* **Проверьте понимание**:
a) Выведите без изменений отрывок из фрагмента текста от «На главную /» до «в западную культуру.».
b) Почему, согласно фрагменту текста, неясно, откуда в культуре возникла идея всегда выбирать талант, даже если нужно идти против течения?

* **Фрагмент текста**:
━━━━━━━━━━━━━━━━━━━━━━━━━━━━━━

На главную /

03.02.2014

КУДРЯШОВ Иван, г. Новосибирск

Лопату каждому дадут

Недавно я посмотрел очередную байку с хэппи-эндом о том, что нельзя отказываться от себя, от своего таланта. Это была унылая экранизация кэролловской Алисы от ставшего заправским конъюнктурщиком Тима Бёртона. Если это фильм о воображении и его ценности, то думается, такой уровень понимания темы удручит даже неискушенных. А уютная картинка о том, что мир нуждается в одаренных людях с воображением, которая всплывает в финале, это, пожалуй, один из самых циничных видов вранья. Потому как это вранье с историей, вранье, впитавшееся в западную культуру.
Вспомним историю о том, как нехорошо зарывать талант в землю — библейскую притчу о талантах. Кстати говоря, мораль сей басни отнюдь не в том, что бог — настойчивый фанат и проповедник этики самореализации. Традиционное религиозное толкование притчи состоит в том, что господин вернется («Второе пришествие») и с каждого спросит («Страшный суд»), все остальное — лирика и сценический картон. Фактически же раб зарывает свой талант, убоявшись господина, а не по глупости или лени, поэтому вообще неясно откуда в культуре возникла эта идея — всегда выбирать талант, даже если нужно идти против течения. Скорей всего от тех, кто просто-напросто хотел идти против течения, и тем самым делал вклад в культуру.

━━━━━━━━━━━━━━━━━━━━━━━━━━━━━━

Сохранённые записи набора данных
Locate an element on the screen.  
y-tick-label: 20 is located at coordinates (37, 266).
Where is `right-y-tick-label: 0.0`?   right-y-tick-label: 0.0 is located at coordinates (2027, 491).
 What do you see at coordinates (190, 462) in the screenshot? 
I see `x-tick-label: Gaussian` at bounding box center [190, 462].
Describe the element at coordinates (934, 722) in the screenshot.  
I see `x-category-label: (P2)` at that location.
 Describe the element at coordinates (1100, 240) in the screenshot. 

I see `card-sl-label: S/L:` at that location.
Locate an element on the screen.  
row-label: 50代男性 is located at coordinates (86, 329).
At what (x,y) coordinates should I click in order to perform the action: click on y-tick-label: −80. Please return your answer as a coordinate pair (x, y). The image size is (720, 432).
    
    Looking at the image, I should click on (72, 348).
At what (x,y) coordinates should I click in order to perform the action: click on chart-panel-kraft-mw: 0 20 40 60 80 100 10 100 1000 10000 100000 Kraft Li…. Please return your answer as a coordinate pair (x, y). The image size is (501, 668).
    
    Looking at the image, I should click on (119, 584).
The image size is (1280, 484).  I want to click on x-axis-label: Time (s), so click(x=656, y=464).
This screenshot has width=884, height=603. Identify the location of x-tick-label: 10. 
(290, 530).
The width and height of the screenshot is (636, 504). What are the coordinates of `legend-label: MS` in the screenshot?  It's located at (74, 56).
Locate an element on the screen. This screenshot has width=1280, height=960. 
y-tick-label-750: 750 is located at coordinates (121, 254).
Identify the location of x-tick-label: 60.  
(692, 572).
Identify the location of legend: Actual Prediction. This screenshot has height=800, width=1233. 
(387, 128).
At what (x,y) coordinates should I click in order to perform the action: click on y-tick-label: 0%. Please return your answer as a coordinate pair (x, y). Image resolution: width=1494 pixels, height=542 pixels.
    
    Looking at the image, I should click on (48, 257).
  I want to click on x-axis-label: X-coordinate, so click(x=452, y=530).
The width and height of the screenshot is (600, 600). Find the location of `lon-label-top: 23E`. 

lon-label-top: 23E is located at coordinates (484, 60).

━━━━━━━━━━━━━━━━━━━━━━━━━━━━━━

* **Ответы к упражнению**:
a)
На главную /

03.02.2014

КУДРЯШОВ Иван, г. Новосибирск

Лопату каждому дадут

Недавно я посмотрел очередную байку с хэппи-эндом о том, что нельзя отказываться от себя, от своего таланта. Это была унылая экранизация кэролловской Алисы от ставшего заправским конъюнктурщиком Тима Бёртона. Если это фильм о воображении и его ценности, то думается, такой уровень понимания темы удручит даже неискушенных. А уютная картинка о том, что мир нуждается в одаренных людях с воображением, которая всплывает в финале, это, пожалуй, один из самых циничных видов вранья. Потому как это вранье с историей, вранье, впитавшееся в западную культуру.

b) Потому что в притче раб зарывает свой талант, убоявшись господина, а не по глупости или лени.